**CHALLENGE:** Transcribe the lines below word for word, starting at the line that contains "1220x959 pixels. Task: Select" and continuing through the final line. Leave the pictures out.

**LISTED RECORDS:**
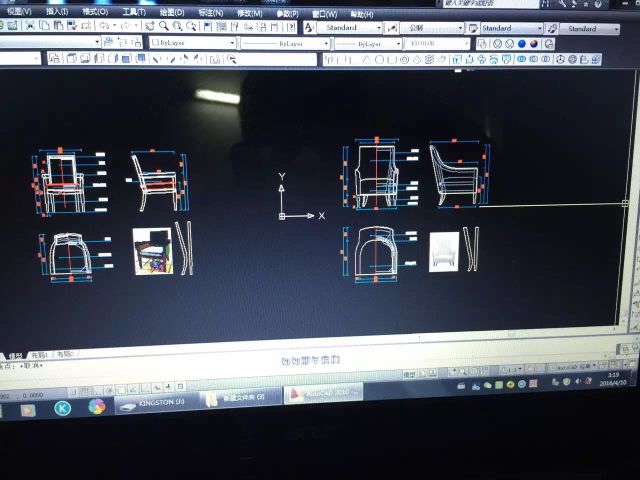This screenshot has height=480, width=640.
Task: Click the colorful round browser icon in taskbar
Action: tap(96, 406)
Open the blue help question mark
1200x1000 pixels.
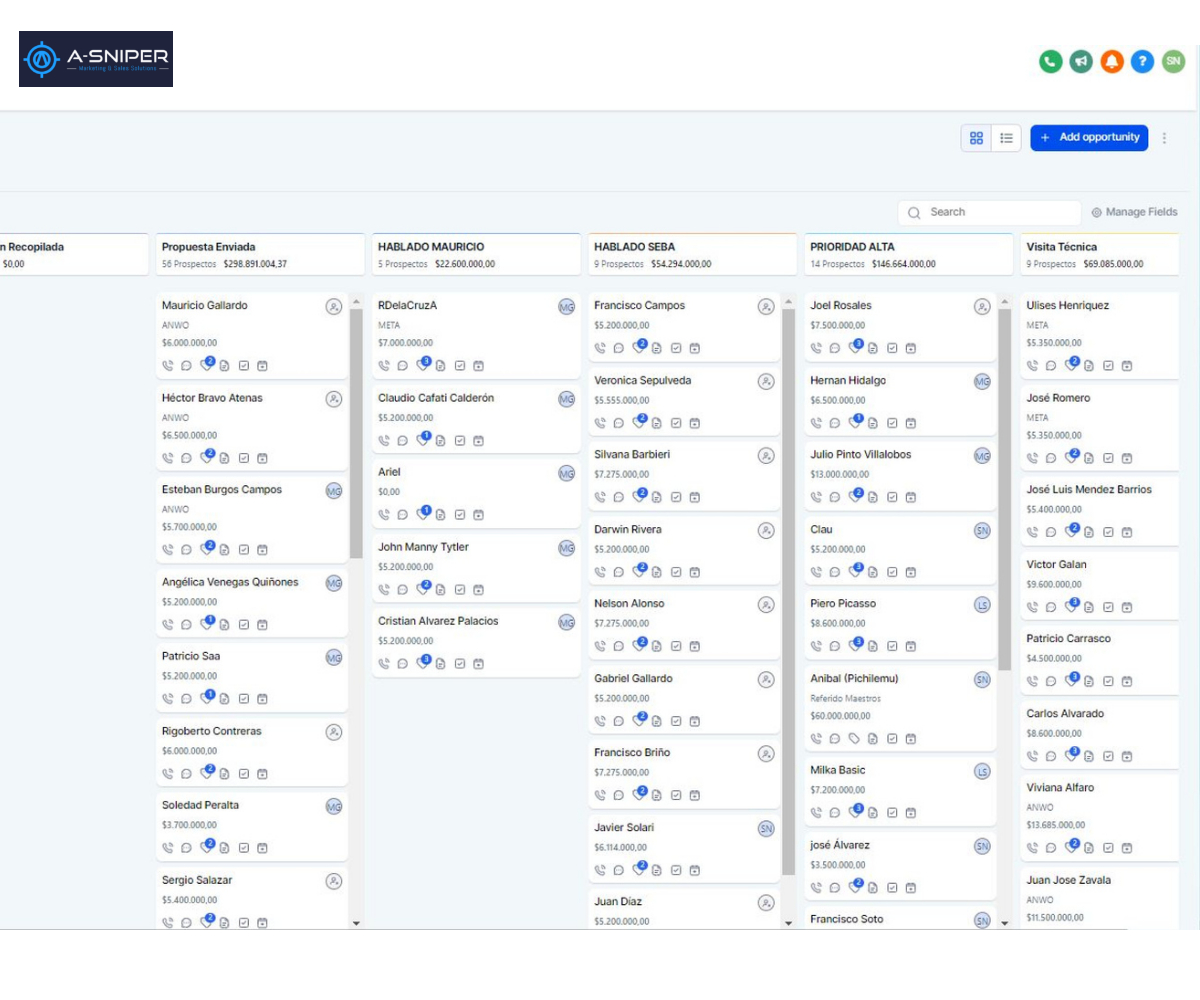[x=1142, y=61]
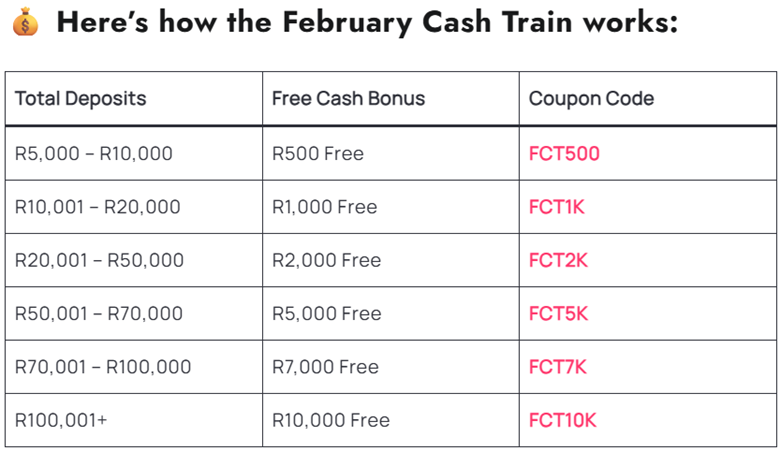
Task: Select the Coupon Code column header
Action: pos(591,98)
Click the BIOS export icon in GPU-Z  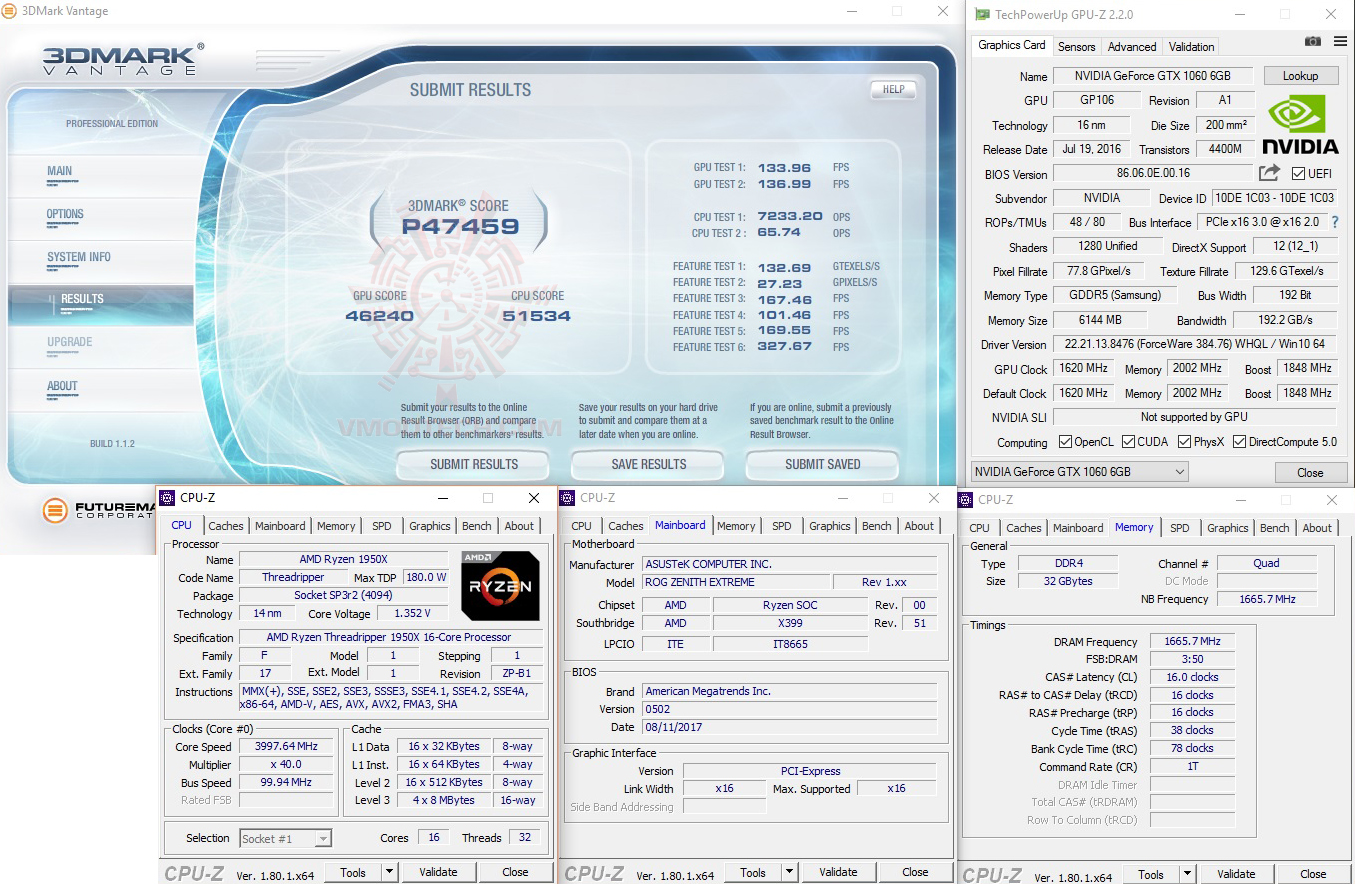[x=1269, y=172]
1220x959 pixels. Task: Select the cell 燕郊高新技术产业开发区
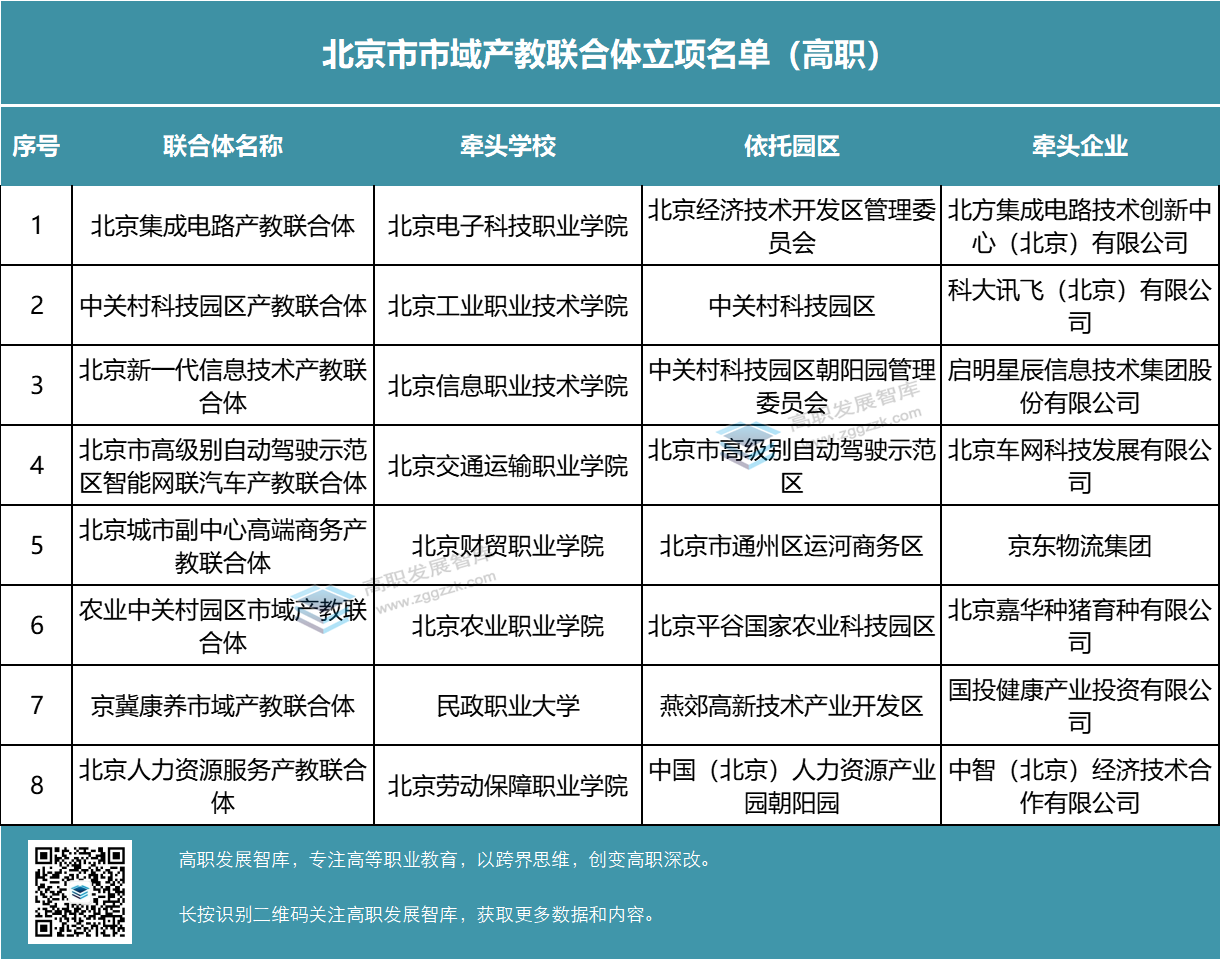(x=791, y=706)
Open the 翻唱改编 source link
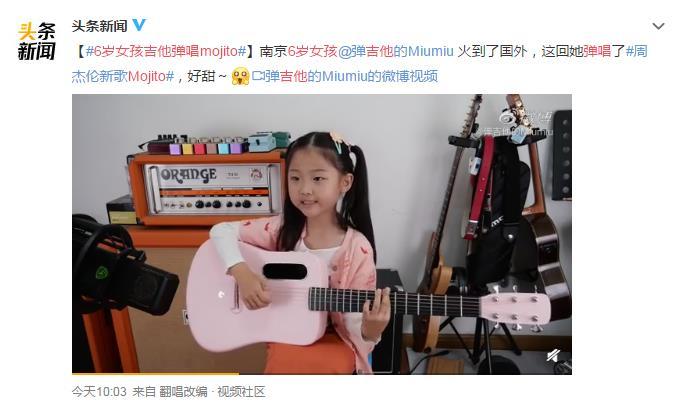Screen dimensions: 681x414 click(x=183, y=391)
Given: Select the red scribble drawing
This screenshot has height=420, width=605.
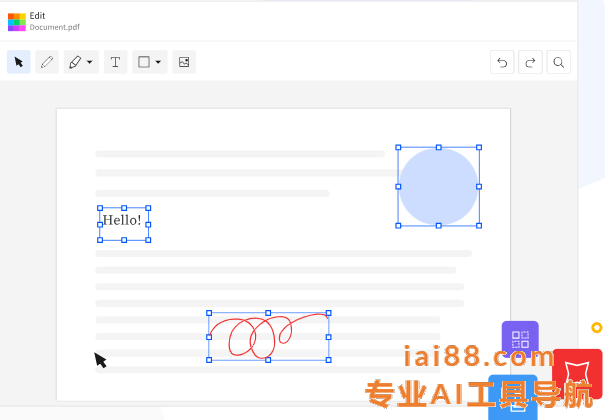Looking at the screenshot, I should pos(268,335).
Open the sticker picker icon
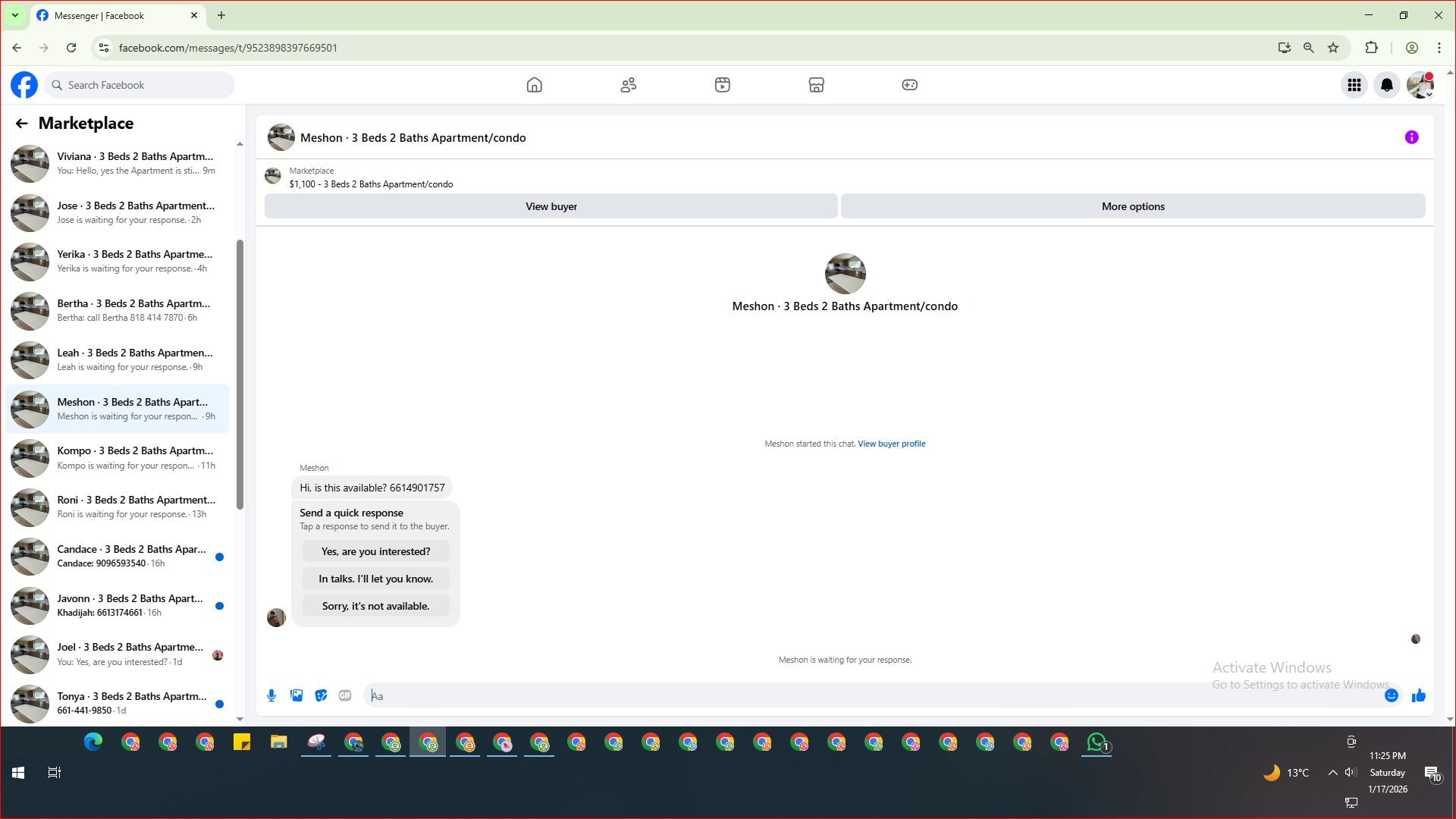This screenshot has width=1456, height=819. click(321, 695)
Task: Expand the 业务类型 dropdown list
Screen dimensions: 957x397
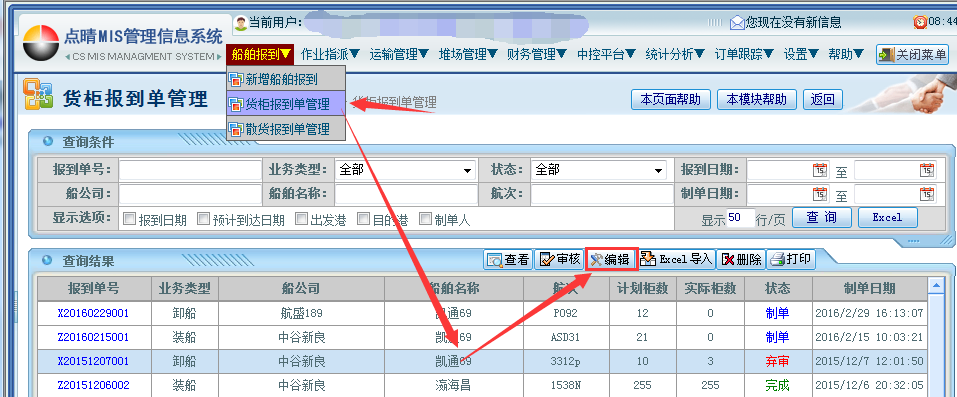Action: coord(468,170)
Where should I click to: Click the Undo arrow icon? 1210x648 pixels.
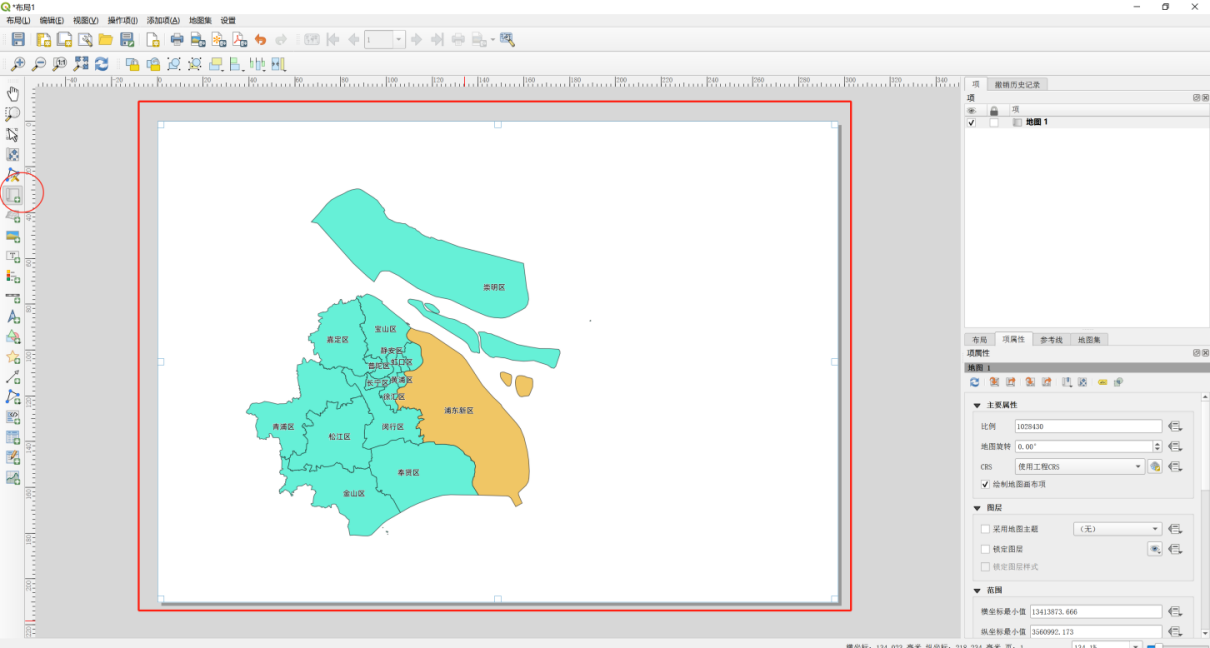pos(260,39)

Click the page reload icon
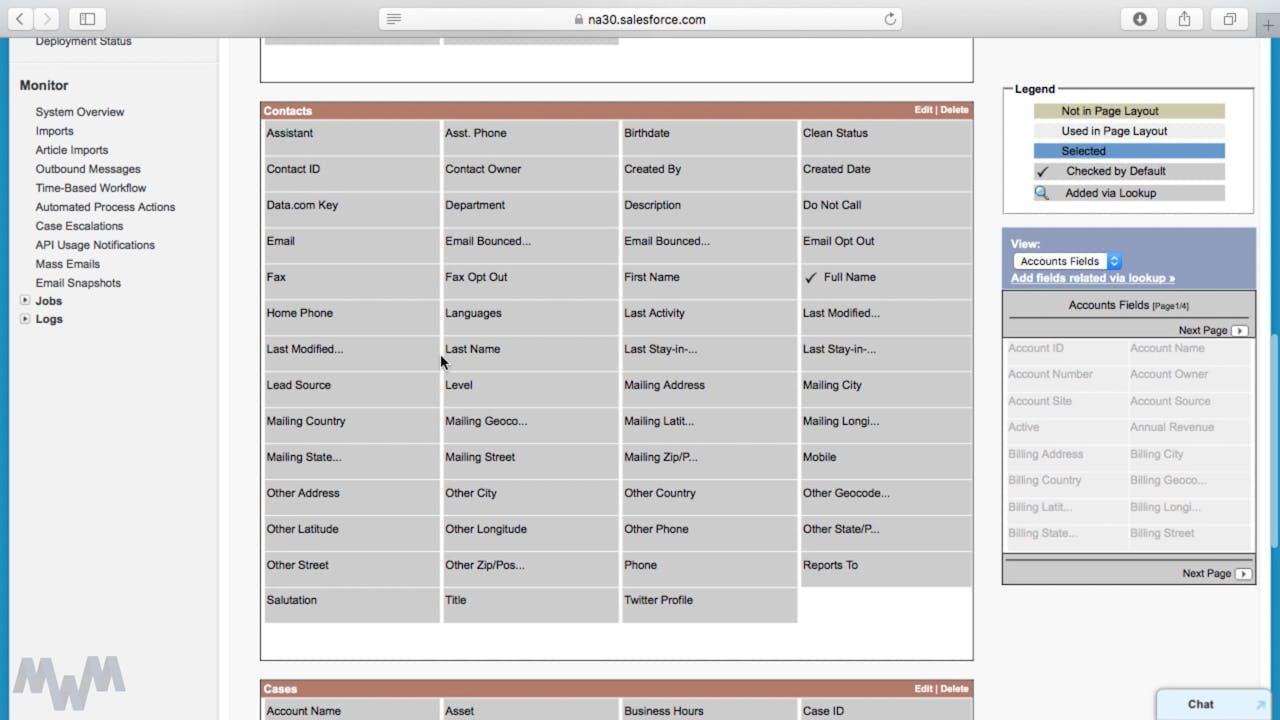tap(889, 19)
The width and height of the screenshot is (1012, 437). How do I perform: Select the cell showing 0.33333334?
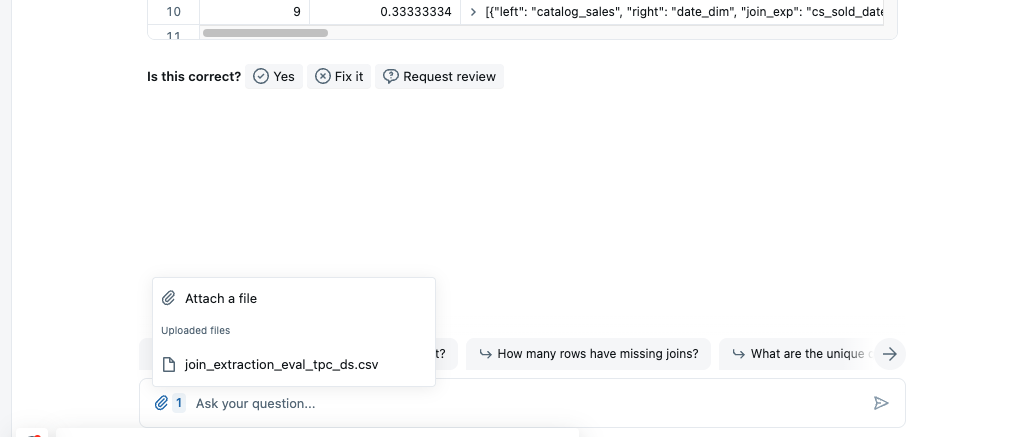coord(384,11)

**TASK ANSWER:**
1220x959 pixels. Task: Select the cell 燕郊高新技术产业开发区
(x=791, y=706)
Open the 翻唱改编 source link
Screen dimensions: 681x414 click(x=183, y=391)
Given: Select the red scribble drawing
This screenshot has height=420, width=605.
Looking at the screenshot, I should pos(268,335).
Open the sticker picker icon
This screenshot has width=1456, height=819. click(321, 695)
Task: Expand the 业务类型 dropdown list
Screen dimensions: 957x397
Action: coord(468,170)
Where should I click to: Click the Undo arrow icon? 1210x648 pixels.
pos(260,39)

Click the page reload icon
tap(889, 19)
The width and height of the screenshot is (1012, 437). How do I perform: Select the cell showing 0.33333334?
coord(384,11)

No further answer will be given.